Nanoroughness alters physical attributes of astrocytes. Dependence of astrocyte form factor on substrate nanoroughness. (A) Decrease in form factor on 32-nm R_q surfaces is consistent with a more motile phenotype (Inset). Morphological changes to astrocyte cell surface on nanorough surfaces: AFM images of astrocytes grown on glass (B) and on R_q = 32 nm (C) and the corresponding transverse line scans and changes to topography of astrocyte surface on 32-nm surfaces (D). Shaded areas show representative areas for R_q calculations. Amyloid-β plaques are associated with topographical changes to brain tissue.

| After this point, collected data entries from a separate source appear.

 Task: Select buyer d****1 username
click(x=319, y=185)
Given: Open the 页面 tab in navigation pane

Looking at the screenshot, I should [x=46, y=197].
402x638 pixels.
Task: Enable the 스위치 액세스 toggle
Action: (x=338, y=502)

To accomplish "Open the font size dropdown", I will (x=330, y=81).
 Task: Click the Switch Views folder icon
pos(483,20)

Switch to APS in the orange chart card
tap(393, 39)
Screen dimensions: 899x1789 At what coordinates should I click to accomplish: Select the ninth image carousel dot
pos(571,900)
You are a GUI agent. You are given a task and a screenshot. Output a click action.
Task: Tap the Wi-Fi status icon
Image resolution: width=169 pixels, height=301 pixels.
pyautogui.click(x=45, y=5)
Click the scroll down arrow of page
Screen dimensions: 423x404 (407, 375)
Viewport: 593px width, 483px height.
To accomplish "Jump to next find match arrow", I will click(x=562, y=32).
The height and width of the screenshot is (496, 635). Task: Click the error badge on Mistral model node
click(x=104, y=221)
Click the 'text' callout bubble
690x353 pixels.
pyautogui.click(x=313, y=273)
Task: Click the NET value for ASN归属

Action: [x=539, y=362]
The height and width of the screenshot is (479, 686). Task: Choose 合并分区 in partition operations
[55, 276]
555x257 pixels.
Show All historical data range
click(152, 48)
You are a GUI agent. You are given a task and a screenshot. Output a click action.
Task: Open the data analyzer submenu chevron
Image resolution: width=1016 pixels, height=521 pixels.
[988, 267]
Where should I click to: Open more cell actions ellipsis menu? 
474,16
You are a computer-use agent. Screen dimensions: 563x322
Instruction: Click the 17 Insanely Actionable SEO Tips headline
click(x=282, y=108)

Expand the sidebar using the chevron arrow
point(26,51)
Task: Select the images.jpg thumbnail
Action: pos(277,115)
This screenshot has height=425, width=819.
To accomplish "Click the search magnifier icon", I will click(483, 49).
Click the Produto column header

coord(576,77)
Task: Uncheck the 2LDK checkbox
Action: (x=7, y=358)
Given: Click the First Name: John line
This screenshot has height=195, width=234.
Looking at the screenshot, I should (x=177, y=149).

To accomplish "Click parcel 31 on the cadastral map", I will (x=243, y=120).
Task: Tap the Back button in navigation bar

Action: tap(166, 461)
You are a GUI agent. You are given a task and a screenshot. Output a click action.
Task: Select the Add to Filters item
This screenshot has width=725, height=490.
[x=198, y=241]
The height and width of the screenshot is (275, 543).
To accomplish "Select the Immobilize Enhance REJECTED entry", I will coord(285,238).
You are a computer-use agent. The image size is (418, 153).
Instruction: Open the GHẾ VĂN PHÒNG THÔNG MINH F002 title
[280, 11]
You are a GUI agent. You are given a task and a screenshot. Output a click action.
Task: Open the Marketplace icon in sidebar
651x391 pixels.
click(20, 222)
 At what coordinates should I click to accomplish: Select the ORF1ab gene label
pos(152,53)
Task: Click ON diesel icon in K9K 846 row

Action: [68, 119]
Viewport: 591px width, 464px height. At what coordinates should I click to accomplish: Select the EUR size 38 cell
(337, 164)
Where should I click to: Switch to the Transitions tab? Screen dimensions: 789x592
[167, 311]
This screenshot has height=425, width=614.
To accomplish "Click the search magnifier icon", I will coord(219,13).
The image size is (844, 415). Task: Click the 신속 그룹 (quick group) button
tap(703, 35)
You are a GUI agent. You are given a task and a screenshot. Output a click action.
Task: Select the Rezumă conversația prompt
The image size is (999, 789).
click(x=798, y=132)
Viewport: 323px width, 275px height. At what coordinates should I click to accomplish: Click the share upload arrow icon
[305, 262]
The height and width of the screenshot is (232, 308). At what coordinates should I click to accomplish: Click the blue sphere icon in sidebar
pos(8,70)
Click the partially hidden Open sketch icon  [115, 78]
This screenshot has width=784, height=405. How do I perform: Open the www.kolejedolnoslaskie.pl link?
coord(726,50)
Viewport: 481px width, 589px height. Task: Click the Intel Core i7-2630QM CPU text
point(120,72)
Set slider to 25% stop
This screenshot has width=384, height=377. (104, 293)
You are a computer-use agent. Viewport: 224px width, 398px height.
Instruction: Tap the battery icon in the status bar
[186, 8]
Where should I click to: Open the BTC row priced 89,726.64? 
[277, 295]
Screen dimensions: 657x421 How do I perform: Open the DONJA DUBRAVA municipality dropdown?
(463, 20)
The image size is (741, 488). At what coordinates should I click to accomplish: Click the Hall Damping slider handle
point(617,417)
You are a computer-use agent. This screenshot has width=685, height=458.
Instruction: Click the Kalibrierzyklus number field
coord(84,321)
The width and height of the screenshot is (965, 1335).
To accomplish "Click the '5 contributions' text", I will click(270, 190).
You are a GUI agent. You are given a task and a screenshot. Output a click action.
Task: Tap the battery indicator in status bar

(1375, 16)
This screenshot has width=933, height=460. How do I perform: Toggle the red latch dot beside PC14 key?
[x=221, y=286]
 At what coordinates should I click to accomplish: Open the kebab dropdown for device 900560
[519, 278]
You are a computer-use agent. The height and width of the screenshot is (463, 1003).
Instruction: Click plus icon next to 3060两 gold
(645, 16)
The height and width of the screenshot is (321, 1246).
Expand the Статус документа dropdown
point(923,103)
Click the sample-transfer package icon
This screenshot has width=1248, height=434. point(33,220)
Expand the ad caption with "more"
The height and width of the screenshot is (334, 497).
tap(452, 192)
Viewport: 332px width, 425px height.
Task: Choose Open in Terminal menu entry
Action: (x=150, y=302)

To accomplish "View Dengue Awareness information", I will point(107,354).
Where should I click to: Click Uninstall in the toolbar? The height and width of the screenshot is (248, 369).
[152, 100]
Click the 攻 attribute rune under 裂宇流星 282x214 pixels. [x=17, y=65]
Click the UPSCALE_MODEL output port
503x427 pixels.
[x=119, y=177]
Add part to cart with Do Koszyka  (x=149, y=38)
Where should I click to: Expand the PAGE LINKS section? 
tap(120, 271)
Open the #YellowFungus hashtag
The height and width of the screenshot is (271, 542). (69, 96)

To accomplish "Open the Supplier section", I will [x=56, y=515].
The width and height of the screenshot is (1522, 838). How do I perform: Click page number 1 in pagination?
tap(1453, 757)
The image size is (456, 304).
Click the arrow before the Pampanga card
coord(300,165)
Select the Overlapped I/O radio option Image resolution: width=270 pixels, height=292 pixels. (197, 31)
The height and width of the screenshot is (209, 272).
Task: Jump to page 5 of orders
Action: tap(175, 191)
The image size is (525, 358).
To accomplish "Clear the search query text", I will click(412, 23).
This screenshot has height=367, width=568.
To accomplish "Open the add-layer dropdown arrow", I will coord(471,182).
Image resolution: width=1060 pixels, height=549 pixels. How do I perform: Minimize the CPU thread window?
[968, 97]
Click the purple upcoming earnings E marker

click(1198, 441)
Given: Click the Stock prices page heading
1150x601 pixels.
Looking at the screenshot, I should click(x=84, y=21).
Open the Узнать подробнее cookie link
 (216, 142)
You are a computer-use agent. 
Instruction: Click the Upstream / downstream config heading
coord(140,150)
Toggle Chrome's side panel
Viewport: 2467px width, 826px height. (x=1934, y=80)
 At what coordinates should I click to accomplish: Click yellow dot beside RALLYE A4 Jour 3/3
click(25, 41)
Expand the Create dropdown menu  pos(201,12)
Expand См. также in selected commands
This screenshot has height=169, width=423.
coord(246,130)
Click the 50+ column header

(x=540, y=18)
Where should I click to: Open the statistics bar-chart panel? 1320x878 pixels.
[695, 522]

Paraffin-embedded human brain slices stained with Bielschowsky’s silver stain (E). (Left) Healthy human (AD⁻). (Right) Patient diagnosed with Alzheimer’s (AD⁺) revealing amyloid-β plaques indicated by yellow arrowheads. (Middle and Bottom) Tapping mode AFM scans (10 × 10 μm) of one of the representative areas above, higher-magnification (2 × 2 μm) scan of the same area, and transverse views of the corresponding 2- × 2-µm image above. (F) Histograms of R_q values of healthy brain tissue and amyloid-β plaques in Alzheimer’s patients showing a general shift of tissue roughness to higher R_qs and an increased heterogeneity in roughness in AD⁺ brain slices. R_q values were calculated using a 700- × 700-nm scan area.